Extrait du document →
Pourquoi la santé mentale est-elle un enjeu stratégique pour VINCI ?
C’est un sujet très important pour nous, chez VINCI, en lien avec la sécurité et la santé de nos collaborateurs. Quand on fait nos enquêtes sur les accidents graves ou les accidents mortels que nous avons encore malheureusement chez VINCI, on se rend compte que, dans au moins un cas sur deux, une des causes racines a une origine dans la santé mentale.
Donc c’est un enjeu de court terme, sur la santé et la sécurité des collaborateurs au quotidien. Et c’est aussi un enjeu de long terme, parce qu’une mauvaise santé mentale contribue à l’usure professionnelle prématurée de nos collaborateurs. Dans un monde où nous allons devoir travailler plus longtemps, la santé mentale est clé.
Quelles actions mettez-vous en place pour renforcer la prise en compte de la santé mentale chez VINCI ?
Nos entreprises, sur le terrain, ont mis en place de nombreuses actions. Cela va de la sensibilisation à la formation des managers, mais aussi à la formation de secouristes en santé mentale, en France et dans beaucoup de pays où ces actions existent déjà depuis de nombreuses années.
Par exemple, dans le secteur de la construction en France, nous déployons, dans certaines de nos sociétés, Holivia, qui est notre partenaire pour sensibiliser, former et accompagner nos collaborateurs dans le domaine de la santé mentale. C’est aussi avec Holivia que nous avons formé des secouristes en santé mentale, pour pouvoir répondre au plus près aux besoins de nos collaborateurs.

Données enregistrées →
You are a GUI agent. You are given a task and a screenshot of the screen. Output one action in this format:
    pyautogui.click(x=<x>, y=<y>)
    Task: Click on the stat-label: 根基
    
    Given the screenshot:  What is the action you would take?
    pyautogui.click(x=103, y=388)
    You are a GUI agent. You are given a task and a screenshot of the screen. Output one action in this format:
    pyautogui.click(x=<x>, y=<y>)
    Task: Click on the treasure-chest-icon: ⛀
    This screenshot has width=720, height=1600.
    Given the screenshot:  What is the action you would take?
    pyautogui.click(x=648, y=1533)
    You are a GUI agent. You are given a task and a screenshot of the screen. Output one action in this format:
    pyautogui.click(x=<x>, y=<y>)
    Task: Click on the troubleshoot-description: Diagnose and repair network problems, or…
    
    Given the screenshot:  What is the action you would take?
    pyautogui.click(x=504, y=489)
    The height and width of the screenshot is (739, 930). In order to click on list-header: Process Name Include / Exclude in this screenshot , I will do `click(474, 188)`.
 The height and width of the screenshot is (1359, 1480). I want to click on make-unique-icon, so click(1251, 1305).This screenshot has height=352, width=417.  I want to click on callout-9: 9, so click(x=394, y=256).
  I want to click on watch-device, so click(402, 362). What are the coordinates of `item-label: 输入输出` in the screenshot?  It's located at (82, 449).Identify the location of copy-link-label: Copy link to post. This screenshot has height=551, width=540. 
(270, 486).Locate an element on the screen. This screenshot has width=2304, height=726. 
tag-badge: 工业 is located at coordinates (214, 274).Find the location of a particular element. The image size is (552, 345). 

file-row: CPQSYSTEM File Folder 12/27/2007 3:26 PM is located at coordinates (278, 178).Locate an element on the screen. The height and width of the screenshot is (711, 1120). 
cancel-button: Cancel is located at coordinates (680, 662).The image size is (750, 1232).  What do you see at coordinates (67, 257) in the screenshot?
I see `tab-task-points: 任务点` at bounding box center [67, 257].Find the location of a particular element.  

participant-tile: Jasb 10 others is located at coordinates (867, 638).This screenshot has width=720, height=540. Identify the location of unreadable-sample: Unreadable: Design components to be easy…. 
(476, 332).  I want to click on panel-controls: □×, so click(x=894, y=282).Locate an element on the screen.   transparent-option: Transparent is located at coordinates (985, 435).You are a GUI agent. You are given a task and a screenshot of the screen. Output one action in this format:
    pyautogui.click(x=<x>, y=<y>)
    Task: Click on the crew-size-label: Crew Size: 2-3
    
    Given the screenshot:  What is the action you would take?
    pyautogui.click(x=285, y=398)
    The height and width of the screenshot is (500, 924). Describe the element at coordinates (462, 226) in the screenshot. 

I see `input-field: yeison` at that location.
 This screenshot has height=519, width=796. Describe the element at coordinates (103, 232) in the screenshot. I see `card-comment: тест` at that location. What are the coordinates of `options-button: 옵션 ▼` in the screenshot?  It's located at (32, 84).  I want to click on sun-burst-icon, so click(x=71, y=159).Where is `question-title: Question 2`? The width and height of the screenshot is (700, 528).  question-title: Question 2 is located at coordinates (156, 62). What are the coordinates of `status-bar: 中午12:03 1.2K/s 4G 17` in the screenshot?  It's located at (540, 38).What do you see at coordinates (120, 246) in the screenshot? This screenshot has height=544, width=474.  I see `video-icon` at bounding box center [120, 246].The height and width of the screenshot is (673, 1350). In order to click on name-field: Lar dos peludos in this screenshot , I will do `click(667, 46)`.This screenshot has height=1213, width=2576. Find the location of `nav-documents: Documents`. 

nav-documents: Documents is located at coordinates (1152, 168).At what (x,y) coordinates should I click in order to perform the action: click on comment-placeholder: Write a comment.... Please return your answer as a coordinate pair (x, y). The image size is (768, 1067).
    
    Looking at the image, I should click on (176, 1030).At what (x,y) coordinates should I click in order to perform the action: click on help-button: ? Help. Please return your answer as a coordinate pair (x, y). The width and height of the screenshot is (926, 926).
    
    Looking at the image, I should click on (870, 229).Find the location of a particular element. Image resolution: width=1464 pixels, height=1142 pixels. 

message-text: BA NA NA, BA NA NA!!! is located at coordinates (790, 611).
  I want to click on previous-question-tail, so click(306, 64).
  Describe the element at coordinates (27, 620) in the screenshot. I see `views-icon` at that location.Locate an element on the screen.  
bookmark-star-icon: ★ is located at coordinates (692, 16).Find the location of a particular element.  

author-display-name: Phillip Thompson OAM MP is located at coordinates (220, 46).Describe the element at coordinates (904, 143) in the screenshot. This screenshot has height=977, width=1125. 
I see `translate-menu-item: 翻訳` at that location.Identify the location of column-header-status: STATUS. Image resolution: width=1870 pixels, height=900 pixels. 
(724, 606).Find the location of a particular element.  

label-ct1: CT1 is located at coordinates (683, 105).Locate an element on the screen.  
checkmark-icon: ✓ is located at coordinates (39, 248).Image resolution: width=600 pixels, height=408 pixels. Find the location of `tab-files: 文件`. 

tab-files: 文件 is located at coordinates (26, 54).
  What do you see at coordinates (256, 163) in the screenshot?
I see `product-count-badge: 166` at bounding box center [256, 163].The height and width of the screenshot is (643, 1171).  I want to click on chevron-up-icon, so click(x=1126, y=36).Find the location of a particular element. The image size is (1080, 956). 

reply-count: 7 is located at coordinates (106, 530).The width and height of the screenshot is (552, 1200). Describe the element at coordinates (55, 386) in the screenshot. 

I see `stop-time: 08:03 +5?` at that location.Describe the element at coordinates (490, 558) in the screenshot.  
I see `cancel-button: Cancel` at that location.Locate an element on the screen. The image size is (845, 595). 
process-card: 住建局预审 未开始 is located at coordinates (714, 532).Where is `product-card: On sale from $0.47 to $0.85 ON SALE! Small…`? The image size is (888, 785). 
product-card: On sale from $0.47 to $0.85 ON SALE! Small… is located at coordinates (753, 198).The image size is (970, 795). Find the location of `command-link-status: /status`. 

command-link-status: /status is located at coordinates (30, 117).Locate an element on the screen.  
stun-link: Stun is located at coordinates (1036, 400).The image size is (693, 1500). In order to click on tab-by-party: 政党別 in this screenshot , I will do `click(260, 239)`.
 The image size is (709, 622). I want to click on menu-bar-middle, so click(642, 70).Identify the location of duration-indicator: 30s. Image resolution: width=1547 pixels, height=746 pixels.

Travail demandé →
**1.** Recopiez le passage de l'extrait sur la santé mentale chez VINCI, depuis « C’est un sujet » jusqu'à « mentale est clé. » inclus.
**2.** D'après l'extrait sur la santé mentale chez VINCI, pourquoi la santé mentale est-elle aussi un enjeu de long terme ? Répondez en une à trois phrases.

Corrigés par consigne →
**1.**
C’est un sujet très important pour nous, chez VINCI, en lien avec la sécurité et la santé de nos collaborateurs. Quand on fait nos enquêtes sur les accidents graves ou les accidents mortels que nous avons encore malheureusement chez VINCI, on se rend compte que, dans au moins un cas sur deux, une des causes racines a une origine dans la santé mentale.
Donc c’est un enjeu de court terme, sur la santé et la sécurité des collaborateurs au quotidien. Et c’est aussi un enjeu de long terme, parce qu’une mauvaise santé mentale contribue à l’usure professionnelle prématurée de nos collaborateurs. Dans un monde où nous allons devoir travailler plus longtemps, la santé mentale est clé.

**2.** Une mauvaise santé mentale contribue à l'usure professionnelle prématurée des collaborateurs. Et comme il va falloir travailler plus longtemps, la santé mentale devient clé.